According to Krasnokutskiy, the commercial court of St Petersburg did not appoint independent experts to assess the damage but relied on a report submitted to Transneft by appraisers at Ernst & Young.
That report was based on abstract formulas that Russian justice often applies when estimating damages — usually book values of properties and past construction prices, multiplied by rather arbitrary co-efficients.
Judges rejected alternative assessments by Delta Tankers’ team of specialists based on more practical gauges used in the West, such as materials, labour and transportation costs deemed necessary for repairs.
Under the alternative assessments, Delta's experts had come up with a much lower bill of between RUB 400m and RUB 1.5bn.
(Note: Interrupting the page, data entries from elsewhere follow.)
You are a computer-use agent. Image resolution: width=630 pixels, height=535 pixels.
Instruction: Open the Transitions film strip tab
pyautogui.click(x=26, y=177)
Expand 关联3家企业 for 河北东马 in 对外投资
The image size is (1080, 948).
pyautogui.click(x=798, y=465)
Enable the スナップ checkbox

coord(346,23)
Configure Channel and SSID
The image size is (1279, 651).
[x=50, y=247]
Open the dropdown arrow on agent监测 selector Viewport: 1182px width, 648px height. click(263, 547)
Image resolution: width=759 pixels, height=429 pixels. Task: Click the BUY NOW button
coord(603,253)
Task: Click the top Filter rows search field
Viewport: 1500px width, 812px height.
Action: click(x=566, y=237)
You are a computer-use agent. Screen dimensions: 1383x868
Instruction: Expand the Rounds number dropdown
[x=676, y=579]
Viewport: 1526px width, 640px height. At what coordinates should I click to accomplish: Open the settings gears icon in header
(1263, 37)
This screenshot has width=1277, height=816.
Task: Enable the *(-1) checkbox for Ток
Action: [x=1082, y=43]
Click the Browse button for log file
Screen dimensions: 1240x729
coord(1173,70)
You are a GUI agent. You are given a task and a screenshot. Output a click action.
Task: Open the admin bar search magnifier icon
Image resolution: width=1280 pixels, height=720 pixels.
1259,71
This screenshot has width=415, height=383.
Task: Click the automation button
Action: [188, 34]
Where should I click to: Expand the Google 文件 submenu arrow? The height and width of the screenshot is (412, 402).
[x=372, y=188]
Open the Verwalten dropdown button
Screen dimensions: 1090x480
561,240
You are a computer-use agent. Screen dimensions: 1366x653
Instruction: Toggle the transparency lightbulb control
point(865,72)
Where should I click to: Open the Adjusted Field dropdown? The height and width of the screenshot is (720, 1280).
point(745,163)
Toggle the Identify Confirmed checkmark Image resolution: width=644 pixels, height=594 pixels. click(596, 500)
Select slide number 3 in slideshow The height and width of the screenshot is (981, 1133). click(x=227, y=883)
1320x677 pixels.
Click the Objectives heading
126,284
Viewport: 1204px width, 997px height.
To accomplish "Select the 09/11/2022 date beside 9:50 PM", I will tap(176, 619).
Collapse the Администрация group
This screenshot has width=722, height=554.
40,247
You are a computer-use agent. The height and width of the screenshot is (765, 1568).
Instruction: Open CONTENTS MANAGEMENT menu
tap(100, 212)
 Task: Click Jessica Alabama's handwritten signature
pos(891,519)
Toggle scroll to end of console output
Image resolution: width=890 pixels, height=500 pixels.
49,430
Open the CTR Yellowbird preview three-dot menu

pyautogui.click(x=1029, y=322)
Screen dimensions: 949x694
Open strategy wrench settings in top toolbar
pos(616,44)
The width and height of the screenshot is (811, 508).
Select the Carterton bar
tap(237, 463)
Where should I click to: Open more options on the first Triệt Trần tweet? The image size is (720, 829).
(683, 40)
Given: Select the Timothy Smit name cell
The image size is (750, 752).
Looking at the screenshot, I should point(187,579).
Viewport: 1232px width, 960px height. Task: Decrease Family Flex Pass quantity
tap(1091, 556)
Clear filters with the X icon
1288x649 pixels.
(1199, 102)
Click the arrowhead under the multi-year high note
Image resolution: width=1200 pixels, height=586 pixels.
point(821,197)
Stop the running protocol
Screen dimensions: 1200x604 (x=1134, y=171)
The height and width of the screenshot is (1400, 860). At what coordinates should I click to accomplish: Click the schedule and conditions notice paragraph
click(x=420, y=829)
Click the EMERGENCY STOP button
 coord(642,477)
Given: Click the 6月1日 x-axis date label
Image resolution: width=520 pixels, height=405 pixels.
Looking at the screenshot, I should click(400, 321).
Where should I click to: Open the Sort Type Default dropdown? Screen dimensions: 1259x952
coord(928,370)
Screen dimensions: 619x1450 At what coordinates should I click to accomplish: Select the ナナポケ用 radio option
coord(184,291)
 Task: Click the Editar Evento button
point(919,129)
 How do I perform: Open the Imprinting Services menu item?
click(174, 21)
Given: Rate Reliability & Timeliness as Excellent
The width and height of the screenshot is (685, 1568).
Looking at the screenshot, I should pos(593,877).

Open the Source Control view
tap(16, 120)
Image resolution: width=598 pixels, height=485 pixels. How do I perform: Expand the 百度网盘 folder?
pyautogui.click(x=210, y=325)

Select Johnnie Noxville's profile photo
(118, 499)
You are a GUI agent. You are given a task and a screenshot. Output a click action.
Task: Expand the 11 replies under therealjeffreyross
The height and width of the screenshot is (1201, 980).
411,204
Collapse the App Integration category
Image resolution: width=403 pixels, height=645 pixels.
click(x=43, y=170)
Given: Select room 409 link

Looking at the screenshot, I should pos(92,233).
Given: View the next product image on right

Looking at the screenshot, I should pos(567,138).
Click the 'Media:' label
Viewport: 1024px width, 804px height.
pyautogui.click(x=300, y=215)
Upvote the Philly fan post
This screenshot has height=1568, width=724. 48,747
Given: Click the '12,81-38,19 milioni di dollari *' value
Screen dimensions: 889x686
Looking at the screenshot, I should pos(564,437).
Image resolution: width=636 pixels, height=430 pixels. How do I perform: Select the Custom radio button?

The gargantuan $63.5m bill sent alarm bells ringing from Athens to London, the seat of the ship’s protection and indemnity club, West of England.
Senior officials of the club travelled personally to Moscow to help steer the case, helped by lawyer and negotiator Sergey Saveliev from Saveliev, Batanov and Partners (Moscow), as well as George Lambrou of London-based Thomas Cooper.
By the following spring, the West of England had provided letters of undertaking (LOUs) worth a total $28m to secure the ship’s release.
In April 2017, the St Petersburg court accepted the LOUs and ordered the Delta Pioneer be released.
The decision was posted online late on 24 April, on a federal state online database for judgments.
The next morning, Delta Tankers’ lawyers obtained six certified hard copies of the judgment from the court itself.
But then, strange things started happening. In the afternoon of 25 April, the decision to lift the arrests disappeared from the federal database.
An official hard copy of the decision issued a couple of days later was diametrically opposed to the one that had briefly seen the light of day.
The same judge who had originally accepted the LOUs was now refusing to do so.
EU sanctions
Local media press reports said the new decision was citing European Union sanctions against Russian companies that could prevent Transneft from receiving insurance payments from abroad.
When Delta Tankers’ lawyers asked senior court officials to explain the about-turn, they were told that the first ruling that had lifted the arrest was erroneous and “not what the judge really had in mind”.
The judge was then taken off the case and eventually replaced by her boss.
It was this oddity that earned the Delta Pioneer the distinction of “strangest arrest case of the year” at an event hosted by shiparrested.com — an international network of maritime lawyers. By the time Krasnokutskiy presented the case to his colleagues at the gathering, however, it had already been settled.
The turning point, which paved the way for a settlement, arrived when a Russian appeals court decided that independent experts should reassess the damage.
A new estimate would have been itself subject to review, possibly giving rise to a new round of lengthy disputes.
This seems to have caused Transneft and its subsidiaries to soften their stance. A settlement was eventually reached and approved by the court in late March.
The initial $63.5m claim was cut back to $27m, to be paid in compensation to LLC Transneft-Port Primorsk and to LLC Primorsky Commercial Port.
The settlement is backed by a guarantee issued by Austrian lender Raiffeisen Bank, which is in turn backed by the International Group cartel.
In a statement to TradeWinds, Transneft confirmed the agreement but declined to discuss the matter further, citing client confidentiality.
Delta Tankers had not responded to a request for comment by the time TradeWinds went to press.
The affair provides further evidence that Russia’s port and legal system can spring some nasty surprises.
Russia’s own authorities have targeted some terminals, including Primorsk Port, over anticompetitive practices.
According to international media reports, the law in Russia is often applied selectively and prosecutions can be influenced by outside factors.
“I would just like for the market and the shipowners to be aware of the peculiar risks associated with calling at Russian ports,” Krasnokutskiy concluded.